→ **ASSIGNMENT**
Your task is to output the entries below word for word.

━━━ DATA PROVIDED

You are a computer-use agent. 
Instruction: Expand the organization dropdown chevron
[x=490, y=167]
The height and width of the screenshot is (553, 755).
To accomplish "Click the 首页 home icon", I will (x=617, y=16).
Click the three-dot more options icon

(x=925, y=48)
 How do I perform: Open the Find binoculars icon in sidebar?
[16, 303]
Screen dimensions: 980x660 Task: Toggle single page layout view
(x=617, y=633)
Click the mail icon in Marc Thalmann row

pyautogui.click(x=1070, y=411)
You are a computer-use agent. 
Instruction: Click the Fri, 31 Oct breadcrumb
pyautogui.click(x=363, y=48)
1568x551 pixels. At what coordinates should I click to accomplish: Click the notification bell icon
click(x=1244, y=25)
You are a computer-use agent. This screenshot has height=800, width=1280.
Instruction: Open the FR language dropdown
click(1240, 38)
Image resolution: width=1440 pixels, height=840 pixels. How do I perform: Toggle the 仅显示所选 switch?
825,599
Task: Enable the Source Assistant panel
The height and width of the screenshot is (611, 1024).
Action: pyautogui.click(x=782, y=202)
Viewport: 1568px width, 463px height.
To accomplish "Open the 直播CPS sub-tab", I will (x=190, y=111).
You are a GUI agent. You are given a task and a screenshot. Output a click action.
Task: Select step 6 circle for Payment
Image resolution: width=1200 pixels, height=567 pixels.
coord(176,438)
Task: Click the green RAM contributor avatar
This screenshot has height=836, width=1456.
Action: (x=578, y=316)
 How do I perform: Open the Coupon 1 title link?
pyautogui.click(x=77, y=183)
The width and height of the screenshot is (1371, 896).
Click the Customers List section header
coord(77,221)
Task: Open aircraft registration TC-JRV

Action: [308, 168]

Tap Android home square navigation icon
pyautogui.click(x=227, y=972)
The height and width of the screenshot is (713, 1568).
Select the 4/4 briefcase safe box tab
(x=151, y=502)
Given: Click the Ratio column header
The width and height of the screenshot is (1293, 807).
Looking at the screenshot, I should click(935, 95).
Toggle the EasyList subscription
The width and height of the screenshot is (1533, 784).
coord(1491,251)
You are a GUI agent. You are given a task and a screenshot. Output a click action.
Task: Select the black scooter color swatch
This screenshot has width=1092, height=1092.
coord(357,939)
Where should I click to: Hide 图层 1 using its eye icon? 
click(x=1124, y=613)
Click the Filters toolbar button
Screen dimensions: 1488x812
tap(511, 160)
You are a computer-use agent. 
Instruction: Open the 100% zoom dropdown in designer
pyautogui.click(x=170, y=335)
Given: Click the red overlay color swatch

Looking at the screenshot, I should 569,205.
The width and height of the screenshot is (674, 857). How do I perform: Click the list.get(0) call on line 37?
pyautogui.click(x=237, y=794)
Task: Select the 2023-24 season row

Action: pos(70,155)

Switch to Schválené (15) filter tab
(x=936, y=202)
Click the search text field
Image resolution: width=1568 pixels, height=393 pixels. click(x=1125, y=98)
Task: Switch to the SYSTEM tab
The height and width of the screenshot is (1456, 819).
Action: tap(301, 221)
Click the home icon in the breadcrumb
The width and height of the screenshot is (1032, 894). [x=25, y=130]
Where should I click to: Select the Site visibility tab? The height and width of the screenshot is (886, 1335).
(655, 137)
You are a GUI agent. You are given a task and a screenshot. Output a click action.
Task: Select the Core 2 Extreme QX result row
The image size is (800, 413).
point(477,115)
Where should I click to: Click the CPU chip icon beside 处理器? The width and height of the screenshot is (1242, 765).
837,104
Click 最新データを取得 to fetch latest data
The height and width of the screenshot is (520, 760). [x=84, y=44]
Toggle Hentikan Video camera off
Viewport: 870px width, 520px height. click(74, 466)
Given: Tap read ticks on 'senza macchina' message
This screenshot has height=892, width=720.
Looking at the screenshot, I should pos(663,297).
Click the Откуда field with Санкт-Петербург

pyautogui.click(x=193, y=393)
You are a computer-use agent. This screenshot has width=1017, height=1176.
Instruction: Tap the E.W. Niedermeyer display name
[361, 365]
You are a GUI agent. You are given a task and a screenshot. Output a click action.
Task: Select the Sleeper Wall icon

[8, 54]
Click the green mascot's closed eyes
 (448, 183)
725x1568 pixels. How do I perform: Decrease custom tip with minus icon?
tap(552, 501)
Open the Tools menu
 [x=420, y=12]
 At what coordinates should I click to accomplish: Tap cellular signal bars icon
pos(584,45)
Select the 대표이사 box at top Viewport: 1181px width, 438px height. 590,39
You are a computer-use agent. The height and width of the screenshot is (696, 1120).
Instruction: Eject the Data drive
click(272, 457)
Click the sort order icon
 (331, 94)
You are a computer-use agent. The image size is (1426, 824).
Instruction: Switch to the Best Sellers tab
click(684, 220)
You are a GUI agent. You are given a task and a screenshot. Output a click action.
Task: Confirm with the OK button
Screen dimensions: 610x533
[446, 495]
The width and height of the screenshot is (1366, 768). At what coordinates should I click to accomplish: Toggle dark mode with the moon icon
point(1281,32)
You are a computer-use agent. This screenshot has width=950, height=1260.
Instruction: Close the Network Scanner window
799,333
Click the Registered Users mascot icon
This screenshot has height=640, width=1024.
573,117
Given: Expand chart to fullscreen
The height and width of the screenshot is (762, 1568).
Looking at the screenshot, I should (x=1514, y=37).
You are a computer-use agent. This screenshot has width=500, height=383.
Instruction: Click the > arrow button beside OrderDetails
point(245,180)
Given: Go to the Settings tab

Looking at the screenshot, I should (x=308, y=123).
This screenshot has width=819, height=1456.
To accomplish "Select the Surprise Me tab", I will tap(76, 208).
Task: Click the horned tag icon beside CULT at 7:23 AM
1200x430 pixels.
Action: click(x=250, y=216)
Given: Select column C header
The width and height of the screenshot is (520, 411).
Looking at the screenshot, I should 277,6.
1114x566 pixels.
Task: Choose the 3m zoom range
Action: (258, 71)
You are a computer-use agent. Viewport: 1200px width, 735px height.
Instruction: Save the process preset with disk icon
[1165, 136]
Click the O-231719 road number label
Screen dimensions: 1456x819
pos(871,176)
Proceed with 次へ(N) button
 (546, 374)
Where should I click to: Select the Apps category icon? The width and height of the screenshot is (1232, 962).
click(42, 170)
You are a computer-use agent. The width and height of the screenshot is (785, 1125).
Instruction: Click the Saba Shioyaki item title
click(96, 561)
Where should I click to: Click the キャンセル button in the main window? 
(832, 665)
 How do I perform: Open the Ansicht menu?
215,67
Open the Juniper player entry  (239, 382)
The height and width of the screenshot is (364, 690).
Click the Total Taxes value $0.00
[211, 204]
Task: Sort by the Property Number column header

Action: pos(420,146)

━━━━━━

→ **RESULT FOR THIS TASK**
You are a computer-use agent. 
Instruction: Expand the organization dropdown chevron
[x=490, y=167]
The height and width of the screenshot is (553, 755).
To accomplish "Click the 首页 home icon", I will (x=617, y=16).
Click the three-dot more options icon

(x=925, y=48)
 How do I perform: Open the Find binoculars icon in sidebar?
[16, 303]
Screen dimensions: 980x660 Task: Toggle single page layout view
(x=617, y=633)
Click the mail icon in Marc Thalmann row

pyautogui.click(x=1070, y=411)
You are a computer-use agent. 
Instruction: Click the Fri, 31 Oct breadcrumb
pyautogui.click(x=363, y=48)
1568x551 pixels. At what coordinates should I click to accomplish: Click the notification bell icon
click(x=1244, y=25)
You are a computer-use agent. This screenshot has height=800, width=1280.
Instruction: Open the FR language dropdown
click(1240, 38)
Image resolution: width=1440 pixels, height=840 pixels. How do I perform: Toggle the 仅显示所选 switch?
825,599
Task: Enable the Source Assistant panel
The height and width of the screenshot is (611, 1024).
Action: pyautogui.click(x=782, y=202)
Viewport: 1568px width, 463px height.
To accomplish "Open the 直播CPS sub-tab", I will (x=190, y=111).
You are a GUI agent. You are given a task and a screenshot. Output a click action.
Task: Select step 6 circle for Payment
Image resolution: width=1200 pixels, height=567 pixels.
coord(176,438)
Task: Click the green RAM contributor avatar
This screenshot has height=836, width=1456.
Action: (x=578, y=316)
 How do I perform: Open the Coupon 1 title link?
pyautogui.click(x=77, y=183)
The width and height of the screenshot is (1371, 896).
Click the Customers List section header
coord(77,221)
Task: Open aircraft registration TC-JRV

Action: [308, 168]

Tap Android home square navigation icon
pyautogui.click(x=227, y=972)
The height and width of the screenshot is (713, 1568).
Select the 4/4 briefcase safe box tab
(x=151, y=502)
Given: Click the Ratio column header
The width and height of the screenshot is (1293, 807).
Looking at the screenshot, I should click(935, 95).
Toggle the EasyList subscription
The width and height of the screenshot is (1533, 784).
coord(1491,251)
You are a GUI agent. You are given a task and a screenshot. Output a click action.
Task: Select the black scooter color swatch
This screenshot has width=1092, height=1092.
coord(357,939)
Where should I click to: Hide 图层 1 using its eye icon? 
click(x=1124, y=613)
Click the Filters toolbar button
Screen dimensions: 1488x812
tap(511, 160)
You are a computer-use agent. 
Instruction: Open the 100% zoom dropdown in designer
pyautogui.click(x=170, y=335)
Given: Click the red overlay color swatch

Looking at the screenshot, I should 569,205.
The width and height of the screenshot is (674, 857). How do I perform: Click the list.get(0) call on line 37?
pyautogui.click(x=237, y=794)
Task: Select the 2023-24 season row

Action: pos(70,155)

Switch to Schválené (15) filter tab
(x=936, y=202)
Click the search text field
Image resolution: width=1568 pixels, height=393 pixels. click(x=1125, y=98)
Task: Switch to the SYSTEM tab
The height and width of the screenshot is (1456, 819).
Action: tap(301, 221)
Click the home icon in the breadcrumb
The width and height of the screenshot is (1032, 894). [x=25, y=130]
Where should I click to: Select the Site visibility tab? The height and width of the screenshot is (886, 1335).
(655, 137)
You are a GUI agent. You are given a task and a screenshot. Output a click action.
Task: Select the Core 2 Extreme QX result row
The image size is (800, 413).
point(477,115)
Where should I click to: Click the CPU chip icon beside 处理器? The width and height of the screenshot is (1242, 765).
837,104
Click 最新データを取得 to fetch latest data
The height and width of the screenshot is (520, 760). [x=84, y=44]
Toggle Hentikan Video camera off
Viewport: 870px width, 520px height. click(74, 466)
Given: Tap read ticks on 'senza macchina' message
This screenshot has height=892, width=720.
Looking at the screenshot, I should pos(663,297).
Click the Откуда field with Санкт-Петербург

pyautogui.click(x=193, y=393)
You are a computer-use agent. This screenshot has width=1017, height=1176.
Instruction: Tap the E.W. Niedermeyer display name
[361, 365]
You are a GUI agent. You are given a task and a screenshot. Output a click action.
Task: Select the Sleeper Wall icon

[8, 54]
Click the green mascot's closed eyes
 (448, 183)
725x1568 pixels. How do I perform: Decrease custom tip with minus icon?
tap(552, 501)
Open the Tools menu
 [x=420, y=12]
 At what coordinates should I click to accomplish: Tap cellular signal bars icon
pos(584,45)
Select the 대표이사 box at top Viewport: 1181px width, 438px height. 590,39
You are a computer-use agent. The height and width of the screenshot is (696, 1120).
Instruction: Eject the Data drive
click(272, 457)
Click the sort order icon
 (331, 94)
You are a computer-use agent. The image size is (1426, 824).
Instruction: Switch to the Best Sellers tab
click(684, 220)
You are a GUI agent. You are given a task and a screenshot. Output a click action.
Task: Confirm with the OK button
Screen dimensions: 610x533
[446, 495]
The width and height of the screenshot is (1366, 768). At what coordinates should I click to accomplish: Toggle dark mode with the moon icon
point(1281,32)
You are a computer-use agent. This screenshot has width=950, height=1260.
Instruction: Close the Network Scanner window
799,333
Click the Registered Users mascot icon
This screenshot has height=640, width=1024.
573,117
Given: Expand chart to fullscreen
The height and width of the screenshot is (762, 1568).
Looking at the screenshot, I should (x=1514, y=37).
You are a computer-use agent. This screenshot has width=500, height=383.
Instruction: Click the > arrow button beside OrderDetails
point(245,180)
Given: Go to the Settings tab

Looking at the screenshot, I should (x=308, y=123).
This screenshot has width=819, height=1456.
To accomplish "Select the Surprise Me tab", I will tap(76, 208).
Task: Click the horned tag icon beside CULT at 7:23 AM
1200x430 pixels.
Action: click(x=250, y=216)
Given: Select column C header
The width and height of the screenshot is (520, 411).
Looking at the screenshot, I should 277,6.
1114x566 pixels.
Task: Choose the 3m zoom range
Action: (258, 71)
You are a computer-use agent. Viewport: 1200px width, 735px height.
Instruction: Save the process preset with disk icon
[1165, 136]
Click the O-231719 road number label
Screen dimensions: 1456x819
pos(871,176)
Proceed with 次へ(N) button
 (546, 374)
Where should I click to: Select the Apps category icon? The width and height of the screenshot is (1232, 962).
click(42, 170)
You are a computer-use agent. The width and height of the screenshot is (785, 1125).
Instruction: Click the Saba Shioyaki item title
click(96, 561)
Where should I click to: Click the キャンセル button in the main window? 
(832, 665)
 How do I perform: Open the Ansicht menu?
215,67
Open the Juniper player entry  (239, 382)
The height and width of the screenshot is (364, 690).
Click the Total Taxes value $0.00
[211, 204]
Task: Sort by the Property Number column header

Action: pos(420,146)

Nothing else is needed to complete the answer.